→ SELECTED PASSAGE:

▬▬▬

Inspect service dependency graphs:

tsuga service-graph get <service-id> --from -1h --query 'env:prod'

Experimental

Commands under tsuga experimental are unstable and may change or be removed without notice. Use them only if you accept that risk.

PromQL

Run a PromQL query against the metrics backend. Returns a timeseries shape matching tsuga aggregation timeseries.

tsuga experimental promql --generate-skeleton > query.json
# edit query.json
tsuga experimental promql -f query.json

Or inline:

tsuga experimental promql -d '{"query":"sum(rate(http_requests_total[5m]))","timeRange":{"from":1704067200,"to":1704070800},"step":"30s"}'

timeRange.from / timeRange.to are Unix timestamps in seconds.

LLM telemetry

Configure local Claude Code (~/.claude/settings.json) or Codex (~/.codex/config.toml) to ship OpenTelemetry data to your Tsuga cluster. Needs an OTLP base URL and an ingestion API key (not the same as your operation API key).

tsuga setup claude-code --endpoint <otlp-base-url> --ingestion-api-key <key>
tsuga setup codex --endpoint <otlp-base-url> --ingestion-api-key <key>

Both options also read from env (TSUGA_OTLP_ENDPOINT, TSUGA_INGESTION_API_KEY). Pass --no-include-prompts to strip user prompts + tool content from telemetry (default: include). The previous config is saved alongside the file as .bak.<ISO>; restart any running claude / codex sessions afterward.

▬▬▬

→ WORK INSTRUCTION 1: Please list every command in the Tsuga CLI excerpt that begins with "tsuga", one per line.
→ WORK INSTRUCTION 2: Continue the Tsuga CLI excerpt from its last sentence.

▬▬▬

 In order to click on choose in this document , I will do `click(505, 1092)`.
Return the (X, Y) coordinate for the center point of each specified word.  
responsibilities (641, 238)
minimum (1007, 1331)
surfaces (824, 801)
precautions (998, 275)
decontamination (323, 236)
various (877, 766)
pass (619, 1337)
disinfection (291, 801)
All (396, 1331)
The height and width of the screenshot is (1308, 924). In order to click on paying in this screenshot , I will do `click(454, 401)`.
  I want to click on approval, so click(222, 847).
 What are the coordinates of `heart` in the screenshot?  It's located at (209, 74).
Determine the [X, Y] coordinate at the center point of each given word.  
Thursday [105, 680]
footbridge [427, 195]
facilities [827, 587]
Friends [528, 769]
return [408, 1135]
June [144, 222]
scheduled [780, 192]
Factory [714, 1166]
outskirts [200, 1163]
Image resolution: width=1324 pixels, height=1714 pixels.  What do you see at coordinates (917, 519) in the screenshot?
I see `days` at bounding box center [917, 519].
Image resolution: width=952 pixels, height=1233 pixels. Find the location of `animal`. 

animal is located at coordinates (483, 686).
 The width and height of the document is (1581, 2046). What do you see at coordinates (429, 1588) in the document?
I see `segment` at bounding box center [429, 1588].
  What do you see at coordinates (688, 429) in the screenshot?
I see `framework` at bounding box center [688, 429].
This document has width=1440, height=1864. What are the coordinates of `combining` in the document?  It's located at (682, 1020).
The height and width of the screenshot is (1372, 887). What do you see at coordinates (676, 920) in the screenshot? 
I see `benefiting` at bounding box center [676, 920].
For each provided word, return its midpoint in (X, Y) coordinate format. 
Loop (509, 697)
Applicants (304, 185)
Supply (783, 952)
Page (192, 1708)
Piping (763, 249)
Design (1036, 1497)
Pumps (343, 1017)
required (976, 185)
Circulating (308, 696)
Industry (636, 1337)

▬▬▬

→ EXPECTED OUTPUT 1:
tsuga service-graph get <service-id> --from -1h --query 'env:prod'
tsuga experimental promql --generate-skeleton > query.json
tsuga experimental promql -f query.json
tsuga experimental promql -d '{"query":"sum(rate(http_requests_total[5m]))","timeRange":{"from":1704067200,"to":1704070800},"step":"30s"}'
tsuga setup claude-code --endpoint <otlp-base-url> --ingestion-api-key <key>
tsuga setup codex --endpoint <otlp-base-url> --ingestion-api-key <key>

→ EXPECTED OUTPUT 2:
LLM plugins

tsuga install plugin claude-code
tsuga install plugin codex

Adds the tsuga marketplace (tsuga-dev/agent-plugins) and installs the tsuga plugin via the target CLI (claude / codex must be on PATH). For Claude Code, marketplace auto-update is enabled by patching ~/.claude/settings.json with extraKnownMarketplaces.tsuga.autoUpdate = true; pass --no-auto-update to skip. Restart any running claude / codex sessions afterward.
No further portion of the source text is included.